Dazed, but not Confused.
Updated: Jul 8
Days are running together. My thoughts are scattered. How much stress can one person take before they break?
Sad. Angry. Depressed. More anger. It’s been this vicious cycle for well over a month now...and then it happened. The rainbow after the storm.
Today, I was at a low. I hide it so well with my happy Instagram photos and posts, my smile at work and simple exchanges of pleasantries. You would never know the deep dark sadness that lurked beneath the surface... and how could you? I was taught at a young age to shove my emotions deep down so that no one ever knew there was something wrong. The pandemic has been rough on our family, Everett’s pending Autism or sensory diagnosis, the loss of my brother to suicide and the loss of my identity after having the twins and let’s not forget the postpartum depression OCD. Its been tough.

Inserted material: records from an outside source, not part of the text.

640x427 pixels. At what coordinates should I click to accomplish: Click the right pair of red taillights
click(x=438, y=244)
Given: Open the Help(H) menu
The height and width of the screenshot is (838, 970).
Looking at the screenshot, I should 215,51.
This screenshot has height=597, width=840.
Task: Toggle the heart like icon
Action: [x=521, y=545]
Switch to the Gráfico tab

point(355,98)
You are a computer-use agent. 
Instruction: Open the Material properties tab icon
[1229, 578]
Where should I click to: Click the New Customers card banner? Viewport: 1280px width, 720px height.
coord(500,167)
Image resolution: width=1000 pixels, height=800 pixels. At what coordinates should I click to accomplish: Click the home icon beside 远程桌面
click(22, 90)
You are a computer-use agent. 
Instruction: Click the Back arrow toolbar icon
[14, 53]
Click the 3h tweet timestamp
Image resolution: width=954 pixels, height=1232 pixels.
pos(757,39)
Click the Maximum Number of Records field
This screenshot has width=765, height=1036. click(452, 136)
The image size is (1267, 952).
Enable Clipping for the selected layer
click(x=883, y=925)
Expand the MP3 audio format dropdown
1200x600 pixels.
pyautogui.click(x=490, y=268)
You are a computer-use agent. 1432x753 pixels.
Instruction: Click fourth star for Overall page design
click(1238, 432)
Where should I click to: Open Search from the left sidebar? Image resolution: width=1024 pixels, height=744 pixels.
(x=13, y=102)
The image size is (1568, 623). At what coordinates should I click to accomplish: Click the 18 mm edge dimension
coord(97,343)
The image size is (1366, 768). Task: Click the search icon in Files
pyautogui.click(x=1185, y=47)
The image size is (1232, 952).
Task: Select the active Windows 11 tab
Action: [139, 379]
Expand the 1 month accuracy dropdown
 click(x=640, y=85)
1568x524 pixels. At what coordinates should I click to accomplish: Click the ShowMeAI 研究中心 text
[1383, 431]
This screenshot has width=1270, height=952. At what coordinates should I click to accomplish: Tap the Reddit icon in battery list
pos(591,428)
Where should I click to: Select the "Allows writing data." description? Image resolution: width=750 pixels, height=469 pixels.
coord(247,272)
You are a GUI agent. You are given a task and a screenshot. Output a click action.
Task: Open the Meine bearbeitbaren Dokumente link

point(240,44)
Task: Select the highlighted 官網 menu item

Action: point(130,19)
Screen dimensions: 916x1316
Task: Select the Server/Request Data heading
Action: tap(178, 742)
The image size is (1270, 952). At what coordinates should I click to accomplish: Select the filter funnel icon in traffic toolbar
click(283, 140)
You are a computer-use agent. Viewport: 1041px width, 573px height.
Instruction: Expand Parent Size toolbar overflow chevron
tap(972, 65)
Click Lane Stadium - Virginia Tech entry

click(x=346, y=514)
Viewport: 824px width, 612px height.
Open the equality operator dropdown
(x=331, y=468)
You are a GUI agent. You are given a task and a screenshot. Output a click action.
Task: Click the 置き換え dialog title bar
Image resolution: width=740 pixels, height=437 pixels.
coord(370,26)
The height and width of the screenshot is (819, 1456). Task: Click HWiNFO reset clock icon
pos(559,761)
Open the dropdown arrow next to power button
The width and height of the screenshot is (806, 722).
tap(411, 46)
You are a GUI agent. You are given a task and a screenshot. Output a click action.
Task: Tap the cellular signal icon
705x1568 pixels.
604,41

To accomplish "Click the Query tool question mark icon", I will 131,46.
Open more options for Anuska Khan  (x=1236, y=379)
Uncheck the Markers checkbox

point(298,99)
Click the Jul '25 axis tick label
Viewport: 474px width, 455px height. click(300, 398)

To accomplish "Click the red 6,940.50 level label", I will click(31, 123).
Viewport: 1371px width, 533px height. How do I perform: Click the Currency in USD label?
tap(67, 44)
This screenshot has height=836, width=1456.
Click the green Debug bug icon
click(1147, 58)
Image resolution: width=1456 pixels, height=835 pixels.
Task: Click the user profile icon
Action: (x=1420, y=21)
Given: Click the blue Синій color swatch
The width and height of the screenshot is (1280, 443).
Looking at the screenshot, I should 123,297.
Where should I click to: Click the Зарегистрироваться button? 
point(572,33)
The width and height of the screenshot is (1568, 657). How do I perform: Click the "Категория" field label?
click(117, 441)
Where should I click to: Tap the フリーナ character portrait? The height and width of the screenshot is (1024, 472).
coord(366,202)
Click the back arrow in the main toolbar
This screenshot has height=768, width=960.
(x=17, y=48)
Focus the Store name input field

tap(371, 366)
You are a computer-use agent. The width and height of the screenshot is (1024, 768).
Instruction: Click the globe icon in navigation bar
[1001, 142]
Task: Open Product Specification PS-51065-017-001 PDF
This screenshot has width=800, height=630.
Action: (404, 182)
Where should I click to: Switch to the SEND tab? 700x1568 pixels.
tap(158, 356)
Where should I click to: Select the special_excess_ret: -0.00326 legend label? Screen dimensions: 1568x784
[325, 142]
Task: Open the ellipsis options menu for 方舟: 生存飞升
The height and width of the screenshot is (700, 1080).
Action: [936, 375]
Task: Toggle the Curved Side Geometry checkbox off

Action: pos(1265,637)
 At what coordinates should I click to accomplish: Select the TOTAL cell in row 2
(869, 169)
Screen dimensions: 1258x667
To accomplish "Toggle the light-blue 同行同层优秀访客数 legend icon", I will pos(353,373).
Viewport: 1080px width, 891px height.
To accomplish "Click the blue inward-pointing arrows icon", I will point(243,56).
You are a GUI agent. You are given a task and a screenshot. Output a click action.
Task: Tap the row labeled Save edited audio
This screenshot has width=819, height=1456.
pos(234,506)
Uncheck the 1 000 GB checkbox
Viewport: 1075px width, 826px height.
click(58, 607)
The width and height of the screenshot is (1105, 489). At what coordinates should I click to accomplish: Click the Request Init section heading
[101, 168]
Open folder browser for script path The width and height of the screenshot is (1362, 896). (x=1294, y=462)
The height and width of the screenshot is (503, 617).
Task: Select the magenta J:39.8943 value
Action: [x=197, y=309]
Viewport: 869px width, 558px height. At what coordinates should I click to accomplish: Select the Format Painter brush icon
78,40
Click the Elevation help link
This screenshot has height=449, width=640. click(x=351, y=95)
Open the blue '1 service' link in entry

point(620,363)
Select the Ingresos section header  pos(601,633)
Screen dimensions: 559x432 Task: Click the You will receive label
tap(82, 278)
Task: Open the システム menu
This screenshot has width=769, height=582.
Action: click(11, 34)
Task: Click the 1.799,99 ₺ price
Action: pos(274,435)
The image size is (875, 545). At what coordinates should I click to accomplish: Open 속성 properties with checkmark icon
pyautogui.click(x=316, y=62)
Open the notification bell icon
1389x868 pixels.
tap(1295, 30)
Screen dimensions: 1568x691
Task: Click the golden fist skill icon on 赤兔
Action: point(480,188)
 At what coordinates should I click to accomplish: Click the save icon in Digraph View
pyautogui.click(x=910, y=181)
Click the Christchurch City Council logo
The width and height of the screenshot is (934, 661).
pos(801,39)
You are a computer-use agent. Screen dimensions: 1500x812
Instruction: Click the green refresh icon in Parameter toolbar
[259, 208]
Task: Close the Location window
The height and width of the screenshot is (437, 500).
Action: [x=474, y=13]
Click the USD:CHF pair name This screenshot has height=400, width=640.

But today... today was different. Laura got the call that she received an offer for a GM position about two hours away from where we live. I literally broke down into tears at work. I let it all go. The anger, the sadness, the hurt, the self loathing, the blame, the guilt... all of it. We have been wading the waters for so long now and I can’t tell you how good it feels to be thrown a lifeline. This entire experience has made me so incredibly humble. It’s been a huge wake up call about all the things we have taken for granted in our life - like our heath, jobs and overall well-being.
Whatever you’re going through, don’t give up. I believe more now than ever that God has my family in his hands.
Will you pray with me?
Lord, Please remind me who I am.
Please take this aching heart and tired mind,
and turn my face to you, Lord. Please take my worry, Lord. My anger, my sadness and pain.
I hand it off to you, Lord God. I can’t carry this all on my own.
Please remind me of my strength
and my will to be kind and loving to others.
Teach me that when I feel irreparably broken
that I can always turn to you to make me whole again.